*** Opening Provided text ***
Abstract
The fibrosis that accompanies hepatic cirrhosis, either that produced in animals experimentally (for example, by CCI4, ethionine, or choline-free diet) or that occurring in man (viral, alcoholic-nutritional or biliary) is one of the main features of the diseas.
Two mechanisms have been proposed for the development of fibrosis: (a) condensation or collapse of preexisting hepatic stroma (2), and (b) induction of fibroblastic proliferation and de novo collagen deposition (5). The latter mechanism is supported by evidence showing a net increase of total collagen content or an increase of hydroxyproline content per unit weight of liver (3, 7). The present experimens were designed to explore the capacities of normal and cirrhotic rat liver slices to synthesize protein containing radioactive hydroxyproline in the course of incubation with labeled proline.
Materials and Methods. Male Wistar albino rats weighing from 60 to 70 g were fed ad libitum with Purina chow. Cirrhosis was produced by intraperitoneal injection, 3 times/week, of 0.15 ml of a 1:7 solution of CC14 in mineral oil; each rat received a total of 20 injections.
Two days after receiving the last injection, a rat was deprived of food but not of water during 16 hr. It was stunned by a sharp blow to the head, decapitated, and the liver was removed to ice-cold Ringer-NaHCO3 buffer. Thin slices were cut by hand, and a pool was made of liver slices from 5 rats. The slices were washed twice with cold buffer and then incubated for 4 hr in Erlenmeyer flasks under an atmosphere of O2:CO2 (95:5%), at 37° in a Dubnoff shaking incubator at 100 cycles/min.
The incubation medium contained per flask: 1 g of liver slices, 2.5 ml of buffer and 5 μCi (0.5 ml) of uniformly labeled proline-14C [The Radiochemical Centre, Amersham, Bucks; sp act, 120 mCi/mmole]. Zero-time controls contained, in addition to the former, 20 μmoles of KCN.
*** Closing Provided text ***
• _Exercise instructions_:
[1] According to the abstract, how many injections did each rat receive in total?
[2] For each statement, decide whether it agrees with the abstract. Answer yes or no and quote the words that decide it. (a) The rats used were male Wistar albino rats weighing from 60 to 70 g. (b) The liver slices were incubated for 2 hr. (c) Liver slices from 5 rats were pooled.
[3] Quote the passage of the abstract that begins at the words "The incubation medium" and ends after "μmoles of KCN.".
The listing that comes next is not needed.
*** Opening Provided material ***
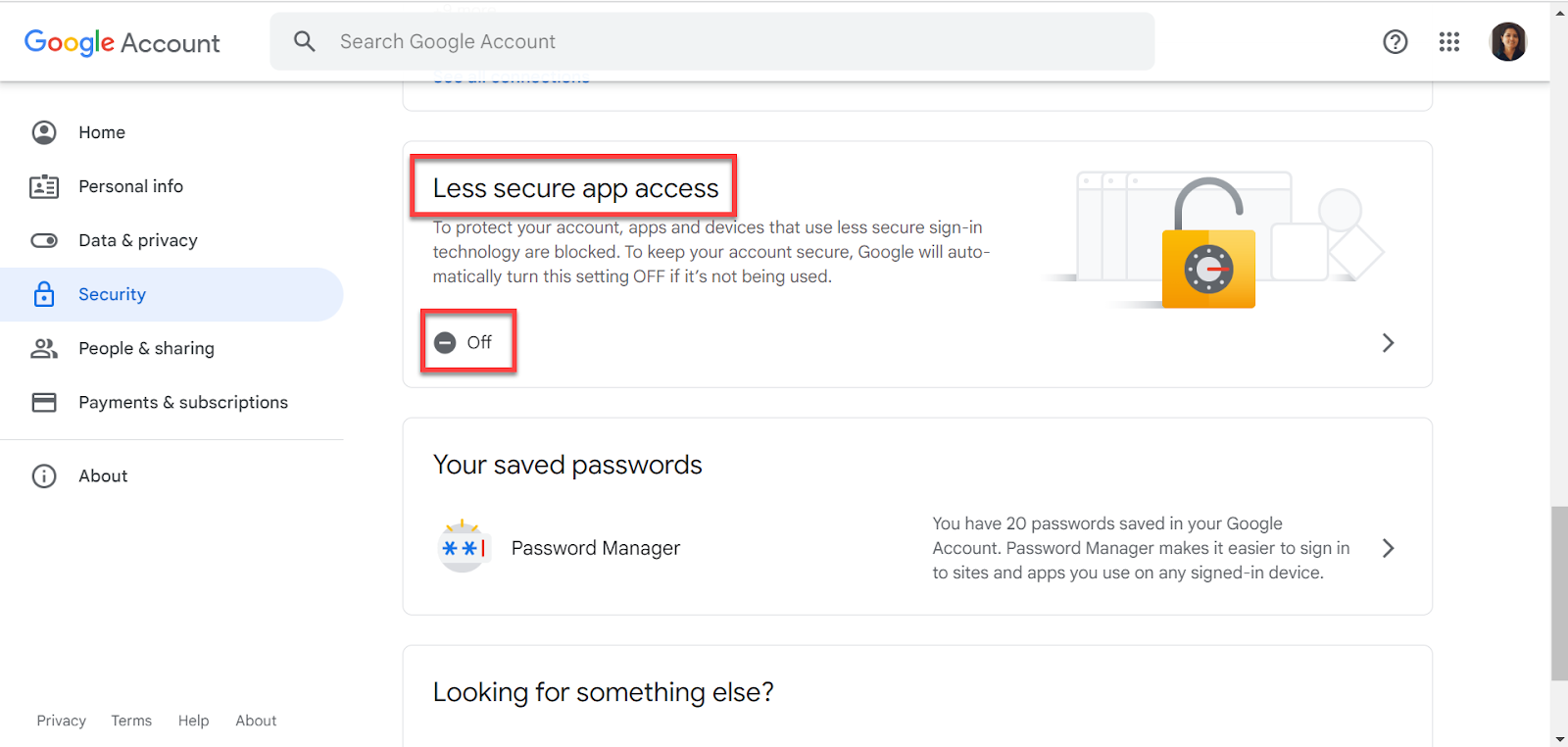Viewport: 1568px width, 747px height.
Task: Open Password Manager arrow chevron
Action: click(x=1388, y=548)
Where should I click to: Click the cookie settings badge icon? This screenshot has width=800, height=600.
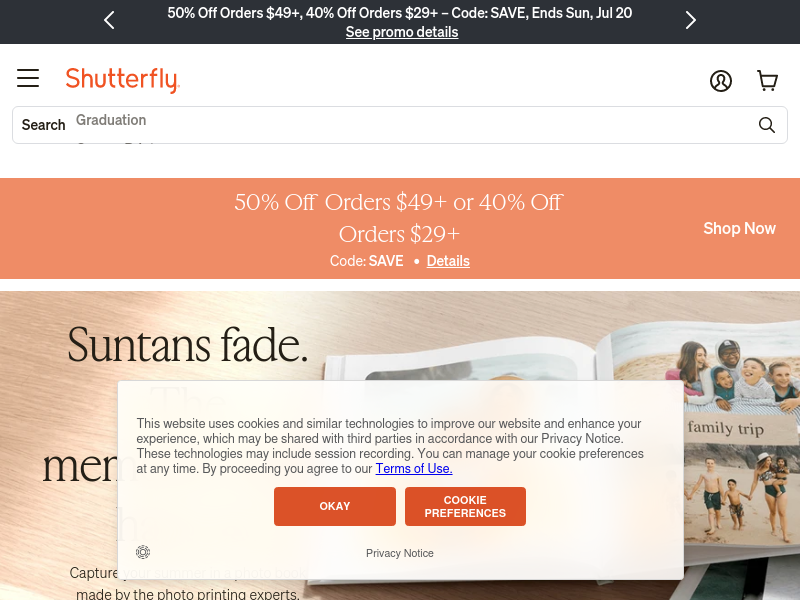coord(143,552)
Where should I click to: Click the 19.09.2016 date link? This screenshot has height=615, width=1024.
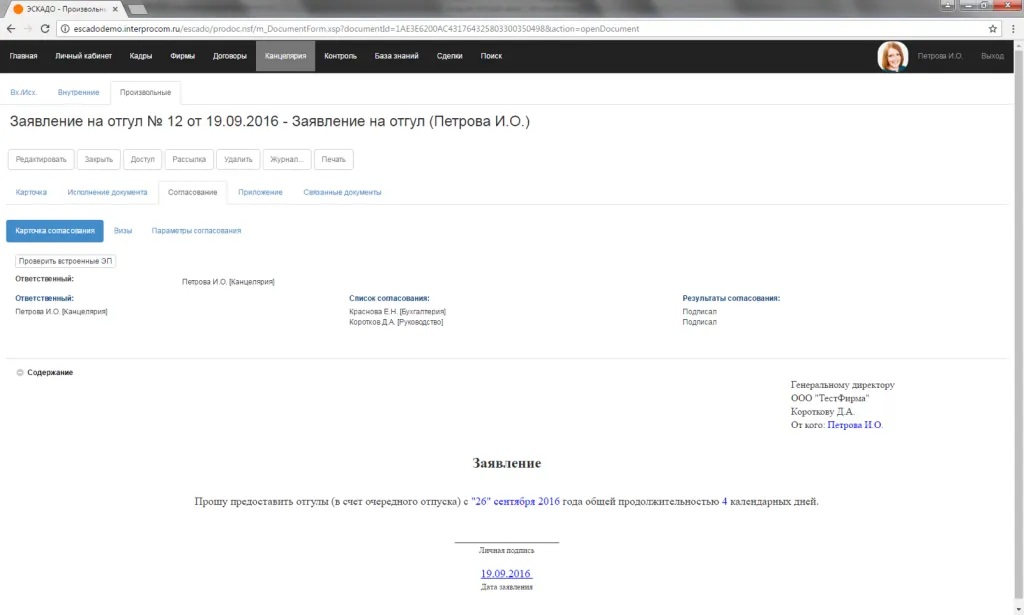coord(506,574)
*** Closing Provided material ***
• _Answers given_:
[1] Each rat received a total of 20 injections.

[2]
(a) Yes: "Male Wistar albino rats weighing from 60 to 70 g"
(b) No: "incubated for 4 hr"
(c) Yes: "a pool was made of liver slices from 5 rats"

[3]
The incubation medium contained per flask: 1 g of liver slices, 2.5 ml of buffer and 5 μCi (0.5 ml) of uniformly labeled proline-14C [The Radiochemical Centre, Amersham, Bucks; sp act, 120 mCi/mmole]. Zero-time controls contained, in addition to the former, 20 μmoles of KCN.